Inspiration of Gregory Heisler

Gregory Heisler is a very talented photographer who believes in that technique can limit creativity. In a video giving advice to photographers, he stated “looking outside yourself for what’s going to spark your career or photo will not help you more than your own mind. Techniques are like gloves anyone can buy them and wear them for different occasions, your vision is like a fingerprint they don’t change. Techniques may actually hide your fingerprint so it doesn’t show as well.” He was saying that all photographers utilize techniques in their work but if you are wrapped up in the technique you use to compose a photo you lose the unique way you would take the photo.  In Heisler’s photography, I notice there are a lot of black and white frames using a wide range of lighting techniques such as split, rim, short, broad and 3- point lighting. His skills also carry over to his color photography, his subjects looking comfortable in the frame as if they weren’t overly instructed to pose a certain way. As a photographer, he has a don’t think too hard, just shoot type of personality about him.  He advises other photographers not to spend time studying the work of their idols and aspiring to be like them. He says ” Don’t think about how someone else would shoot think about how you would shoot then do it”. It means that photographers shouldn’t compose under the constraints of “how would this person/ or that person do it”, the only person you should be comparing your work to is yourself. He also encourages photographers to be resourceful and ready to shoot under any circumstances because there’s always a chance things will not go as planned. It’s possible that professional lighting won’t be available or you won’t have as much time with a subject as you may have anticipated, but you must be prepared to work well under pressure.

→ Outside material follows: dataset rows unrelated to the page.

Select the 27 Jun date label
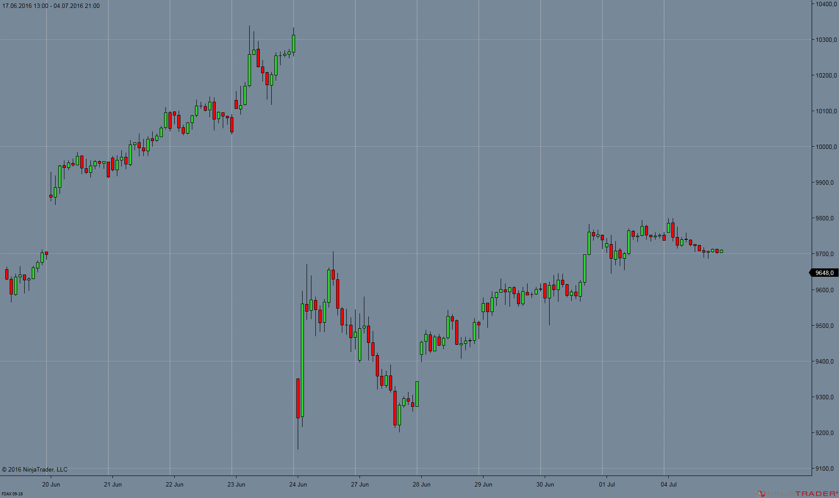coord(360,484)
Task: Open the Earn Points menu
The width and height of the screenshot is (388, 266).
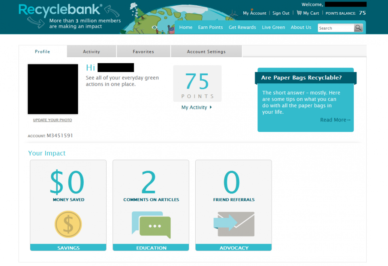Action: pos(210,28)

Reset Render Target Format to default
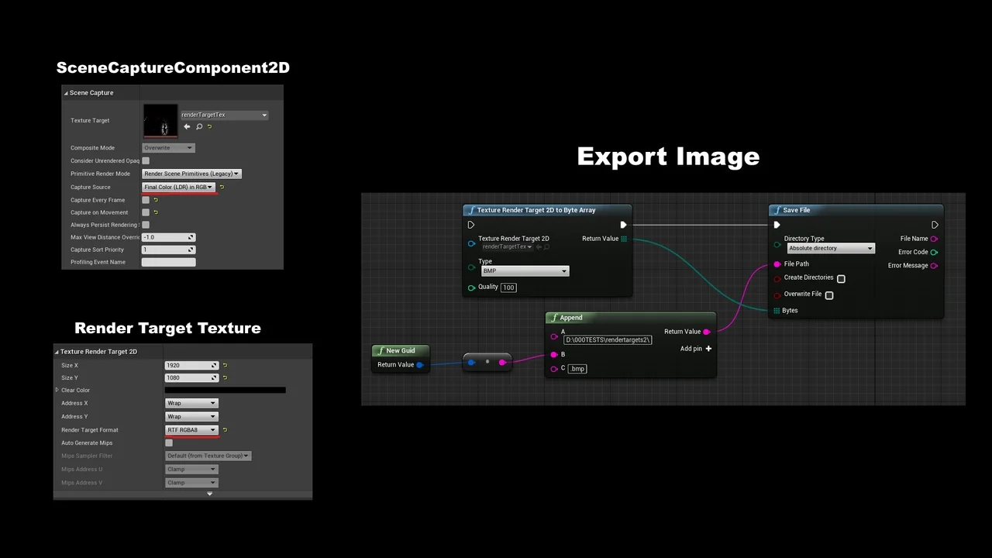pos(225,429)
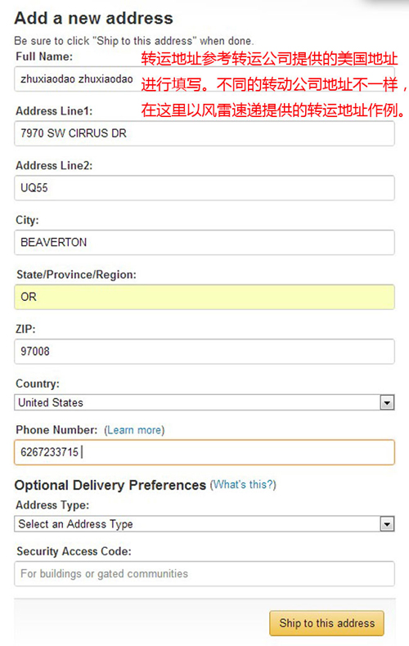Click the Address Type dropdown arrow

coord(387,524)
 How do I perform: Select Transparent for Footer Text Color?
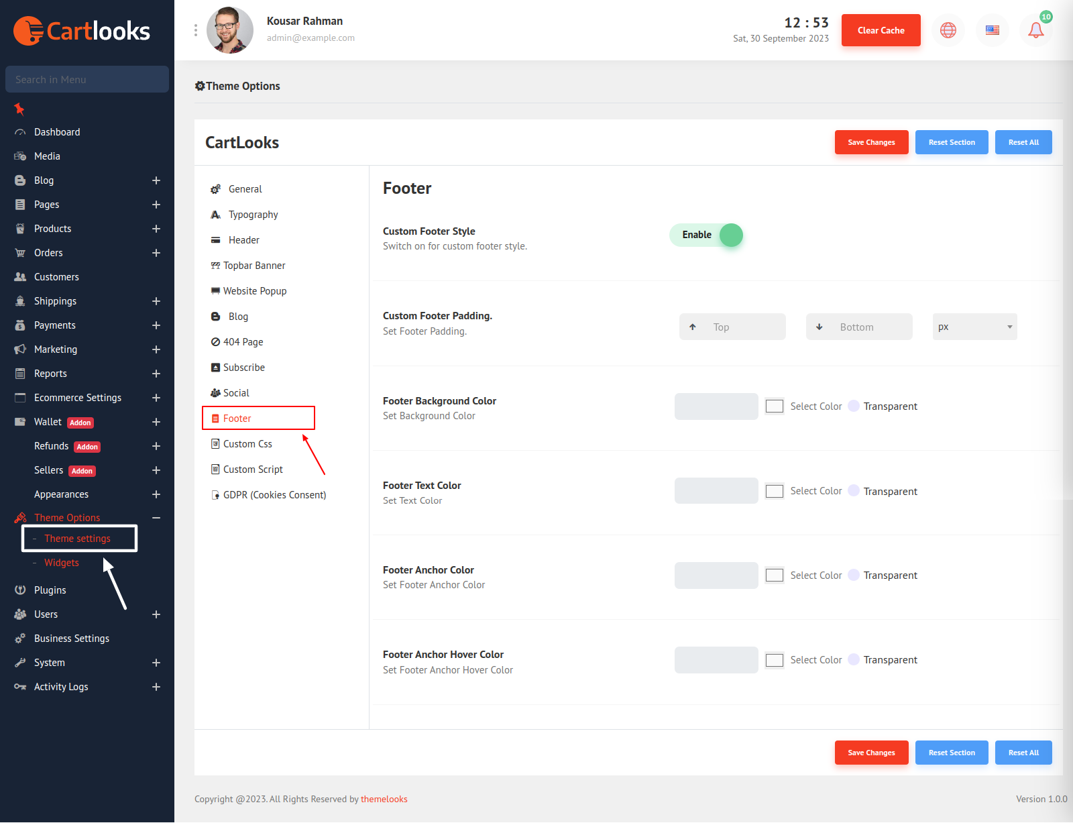click(854, 491)
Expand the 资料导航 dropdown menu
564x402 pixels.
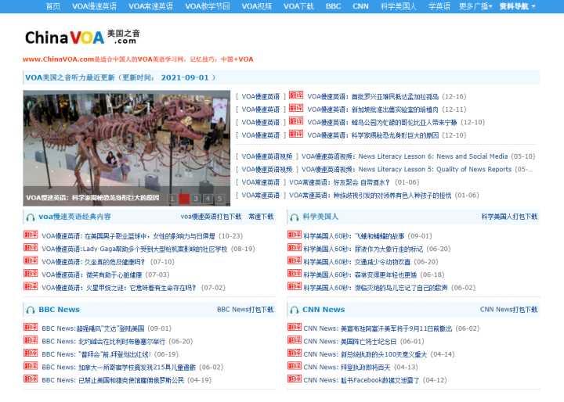point(517,6)
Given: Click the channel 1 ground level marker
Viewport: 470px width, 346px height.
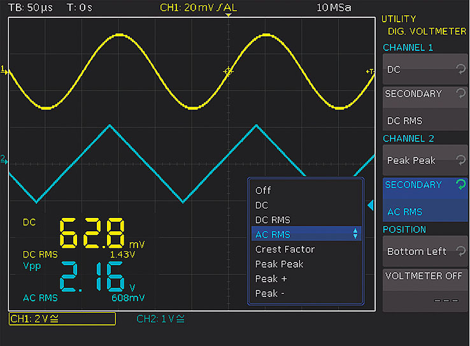Looking at the screenshot, I should [x=5, y=70].

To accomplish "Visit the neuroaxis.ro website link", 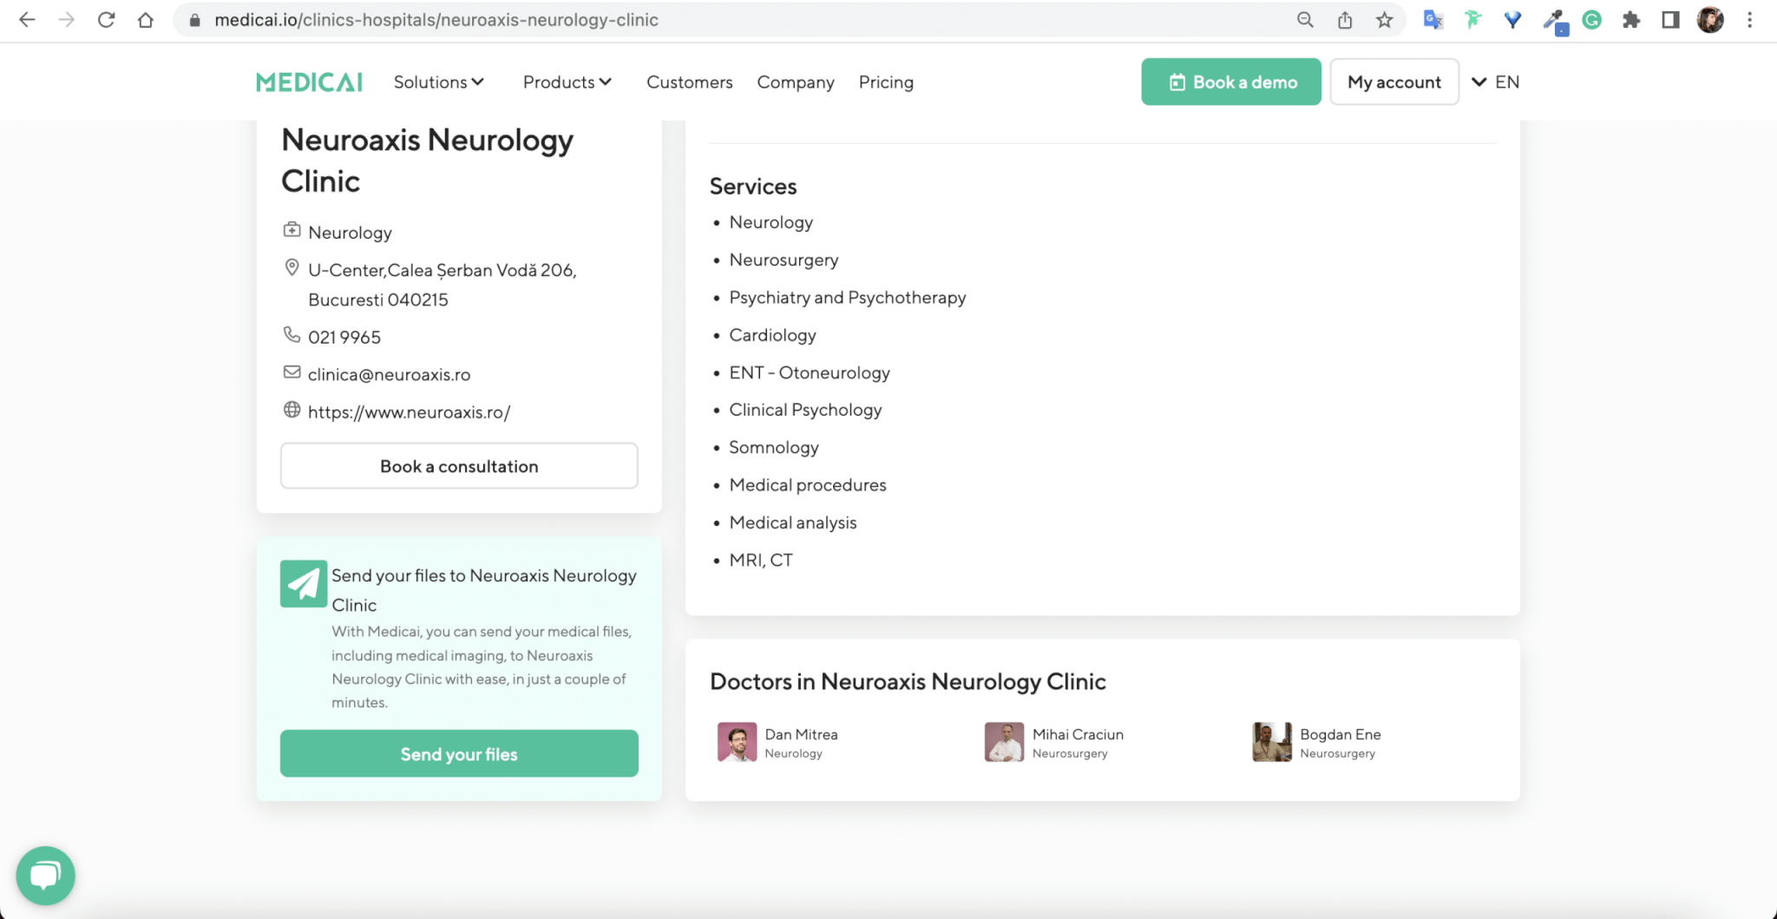I will [x=409, y=412].
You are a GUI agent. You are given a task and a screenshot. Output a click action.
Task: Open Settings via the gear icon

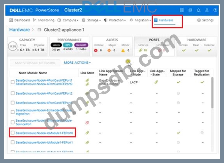pos(199,20)
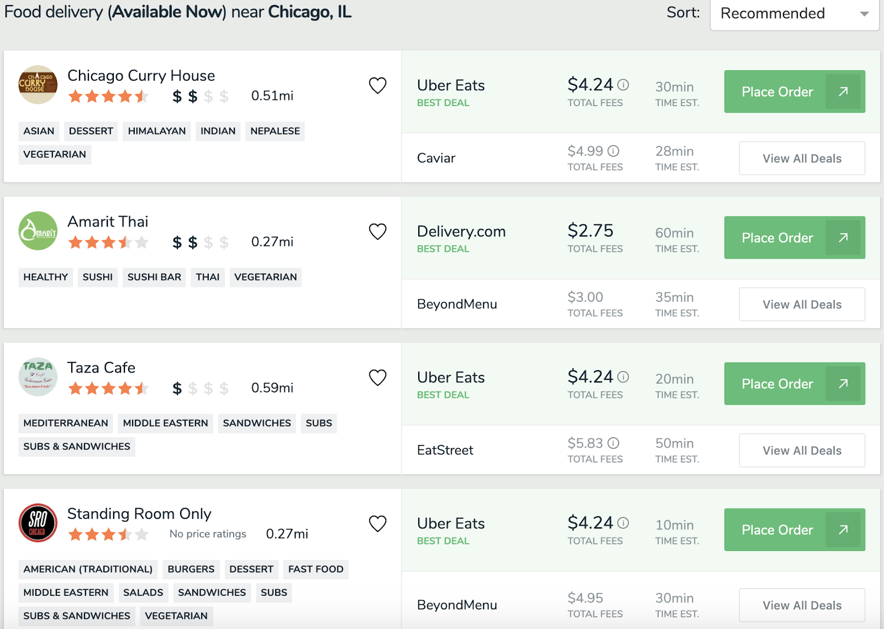
Task: View All Deals for Chicago Curry House
Action: [x=802, y=159]
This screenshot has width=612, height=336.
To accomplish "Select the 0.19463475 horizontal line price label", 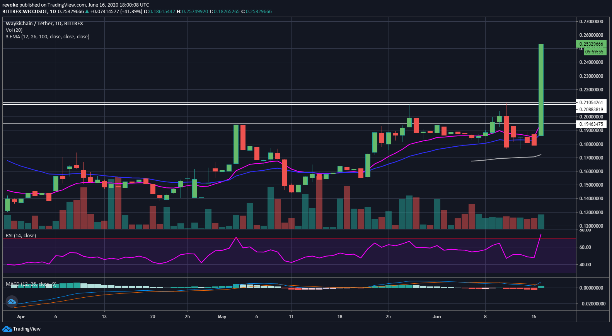I will pos(591,124).
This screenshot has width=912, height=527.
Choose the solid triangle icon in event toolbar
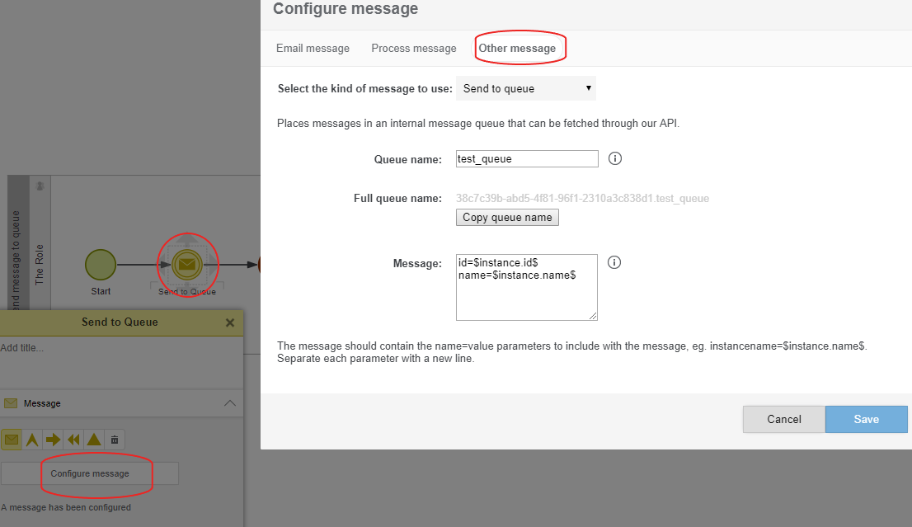tap(94, 440)
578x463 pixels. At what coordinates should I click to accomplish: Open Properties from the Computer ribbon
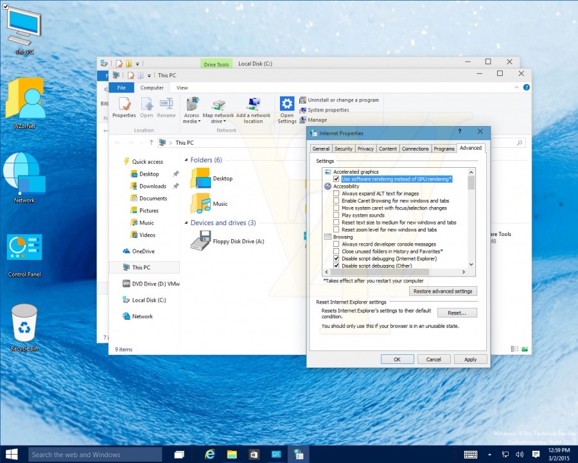pos(124,106)
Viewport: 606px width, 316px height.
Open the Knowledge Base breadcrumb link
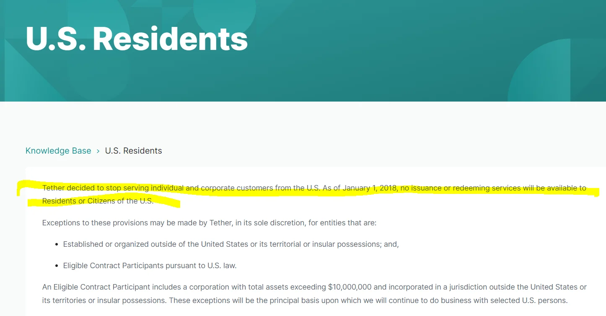coord(58,151)
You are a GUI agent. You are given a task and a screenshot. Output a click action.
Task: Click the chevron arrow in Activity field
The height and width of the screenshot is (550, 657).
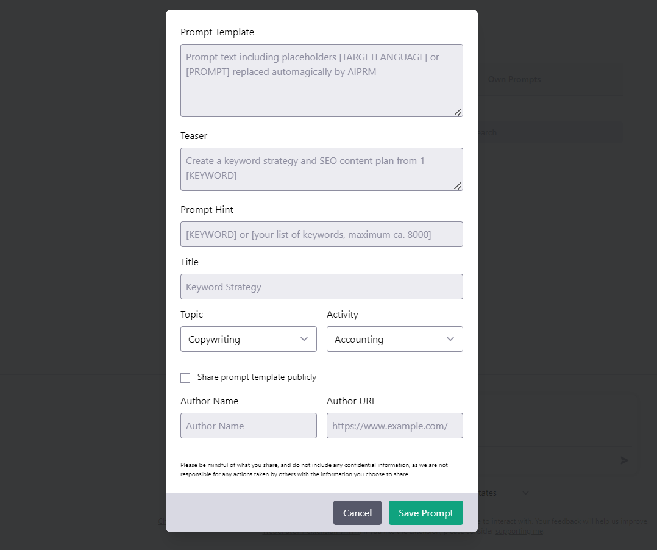click(450, 339)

One thought on “Inspiration of Gregory Heisler

  1. rmichals

    Its funny though that in his book he includes a section for each photo on the technical aspects of producing that image. he also will practice by setting up the lighting in the studio so that when he has 5 or 10 min with someone famous he can make the most of it. I don’t think he means at all that technique is not important. His craft is impeccable. I think he means once you have mastered the craft, you can use it in different ways. I strongly recommend his book which you can look at online through the City Tech library.

    It is hard for me to tell from what you wrote if you looked at his work. Were there any photos of his in particular that you found interesting?